1 Cf. Bernard Lewis, Le Langage politique de l’Islam, Paris, Gallimard, 1988, 142-143. My contribution “Les prédécesseurs médiévaux d’Atatürk. Bilge kaghan et le sultan Alp Arslan”, Revue d’Etude de la Méditerranée et du Monde Musulman, issue 89-90, 2000, 217-243. Online : https://journals.openedition.org/remmm/282 (accessed September 29, 2022). And my book Espaces et temps de la nation turque. Analyse d'une historiographie nationaliste, 1931-1993. Paris: CNRS-Editions, 1997. Online: https://books.openedition.org/editionscnrs/35303 (accessed September 19, 2022).
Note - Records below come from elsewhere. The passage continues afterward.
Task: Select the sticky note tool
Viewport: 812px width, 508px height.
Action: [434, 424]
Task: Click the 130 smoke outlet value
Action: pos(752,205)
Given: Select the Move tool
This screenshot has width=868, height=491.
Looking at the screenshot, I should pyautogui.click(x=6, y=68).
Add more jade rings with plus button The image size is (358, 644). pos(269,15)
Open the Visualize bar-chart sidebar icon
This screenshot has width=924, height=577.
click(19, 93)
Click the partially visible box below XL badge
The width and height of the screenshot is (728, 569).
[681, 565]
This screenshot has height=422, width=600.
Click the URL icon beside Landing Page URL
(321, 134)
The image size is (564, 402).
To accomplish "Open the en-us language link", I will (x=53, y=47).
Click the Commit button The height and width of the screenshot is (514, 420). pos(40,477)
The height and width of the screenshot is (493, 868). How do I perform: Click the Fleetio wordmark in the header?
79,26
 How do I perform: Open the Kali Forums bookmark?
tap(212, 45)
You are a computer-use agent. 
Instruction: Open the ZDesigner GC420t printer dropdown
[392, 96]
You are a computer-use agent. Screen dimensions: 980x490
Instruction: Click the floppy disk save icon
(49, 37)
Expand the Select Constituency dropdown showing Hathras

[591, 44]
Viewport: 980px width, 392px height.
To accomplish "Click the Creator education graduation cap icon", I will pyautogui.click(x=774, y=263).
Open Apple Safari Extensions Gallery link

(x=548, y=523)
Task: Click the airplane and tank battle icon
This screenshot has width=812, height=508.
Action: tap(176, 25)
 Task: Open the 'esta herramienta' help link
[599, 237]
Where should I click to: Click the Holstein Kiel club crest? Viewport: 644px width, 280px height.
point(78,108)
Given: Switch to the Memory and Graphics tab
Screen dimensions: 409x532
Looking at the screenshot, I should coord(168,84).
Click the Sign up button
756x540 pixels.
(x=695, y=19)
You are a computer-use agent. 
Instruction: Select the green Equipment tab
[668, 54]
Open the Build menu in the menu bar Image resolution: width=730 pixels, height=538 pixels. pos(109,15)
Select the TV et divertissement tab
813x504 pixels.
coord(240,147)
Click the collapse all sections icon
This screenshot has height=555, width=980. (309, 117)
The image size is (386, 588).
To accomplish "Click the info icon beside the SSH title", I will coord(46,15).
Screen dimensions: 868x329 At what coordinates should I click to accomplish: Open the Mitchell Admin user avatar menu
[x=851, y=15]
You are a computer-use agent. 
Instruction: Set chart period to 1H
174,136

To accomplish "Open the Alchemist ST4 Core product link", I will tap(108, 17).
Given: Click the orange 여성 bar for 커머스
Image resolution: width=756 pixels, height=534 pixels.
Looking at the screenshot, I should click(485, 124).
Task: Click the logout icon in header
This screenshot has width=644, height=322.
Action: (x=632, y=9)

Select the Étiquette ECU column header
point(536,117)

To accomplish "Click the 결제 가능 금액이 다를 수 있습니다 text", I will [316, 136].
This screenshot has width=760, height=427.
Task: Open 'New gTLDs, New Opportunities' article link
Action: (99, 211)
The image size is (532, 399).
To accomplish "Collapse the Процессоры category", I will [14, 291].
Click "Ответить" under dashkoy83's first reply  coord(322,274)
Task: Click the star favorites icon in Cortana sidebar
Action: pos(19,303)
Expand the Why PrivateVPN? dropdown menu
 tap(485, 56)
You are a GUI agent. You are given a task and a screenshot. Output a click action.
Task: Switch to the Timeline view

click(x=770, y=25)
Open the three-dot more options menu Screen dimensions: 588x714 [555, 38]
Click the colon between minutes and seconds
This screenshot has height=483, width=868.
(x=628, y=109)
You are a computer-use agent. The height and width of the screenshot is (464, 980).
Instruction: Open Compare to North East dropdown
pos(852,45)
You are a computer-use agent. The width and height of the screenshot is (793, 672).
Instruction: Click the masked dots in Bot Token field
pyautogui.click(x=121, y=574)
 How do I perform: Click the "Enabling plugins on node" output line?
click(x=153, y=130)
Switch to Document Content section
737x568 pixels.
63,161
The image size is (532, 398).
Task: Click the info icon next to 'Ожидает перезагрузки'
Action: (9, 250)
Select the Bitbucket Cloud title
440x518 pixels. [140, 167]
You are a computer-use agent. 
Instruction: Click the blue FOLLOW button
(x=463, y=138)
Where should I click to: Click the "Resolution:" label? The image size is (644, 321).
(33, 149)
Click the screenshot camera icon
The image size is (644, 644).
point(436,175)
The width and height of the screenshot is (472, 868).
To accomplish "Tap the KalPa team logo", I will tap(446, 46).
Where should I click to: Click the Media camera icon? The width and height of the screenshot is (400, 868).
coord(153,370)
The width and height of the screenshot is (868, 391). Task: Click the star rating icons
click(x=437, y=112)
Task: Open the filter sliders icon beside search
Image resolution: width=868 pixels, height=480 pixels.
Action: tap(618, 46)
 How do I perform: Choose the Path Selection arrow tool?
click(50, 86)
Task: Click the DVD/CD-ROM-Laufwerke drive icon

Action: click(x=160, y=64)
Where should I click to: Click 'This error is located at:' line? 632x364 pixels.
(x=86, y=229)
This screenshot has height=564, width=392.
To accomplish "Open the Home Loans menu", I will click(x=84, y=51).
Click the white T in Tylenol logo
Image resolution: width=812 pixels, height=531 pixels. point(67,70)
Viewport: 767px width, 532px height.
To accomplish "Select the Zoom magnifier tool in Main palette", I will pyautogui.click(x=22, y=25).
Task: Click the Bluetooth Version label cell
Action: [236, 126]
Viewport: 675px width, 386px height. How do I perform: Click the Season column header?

2 Cf. my Espaces et temps..., 212-228.

 

The siege of Constantinople in 1453  Source: https://commons.wikimedia.org/wiki/File:Siege_of_Constantinople_1453_map-fr.svg?uselang=fr

The siege of Constantinople in 1453 Source: https://commons.wikimedia.org/wiki/File:Siege_of_Constantinople_1453_map-fr.svg?uselang=fr

These places have all become places of remembrance and celebrations on anniversary days, and in particular the hauling way of the Ottoman kadırgas. It passes through Taksim Square, a hot spot of republican worship where stands the Republic Monument, which, in the eyes of a part of the opinion, is violated by the celebration of Ottoman history. The other place is Edirnekapı, the site of the first victorious assault. From 1953 onwards, both places became scenes of colorful historical re-enactments with reduced model ships and costumed extras. Other places of Ottoman memory are also celebrated, like Topkapı Palace, as well as the mausoleum (türbe) of the Conqueror, in the courtyard of the mosque that bears his name (Fatih Camii).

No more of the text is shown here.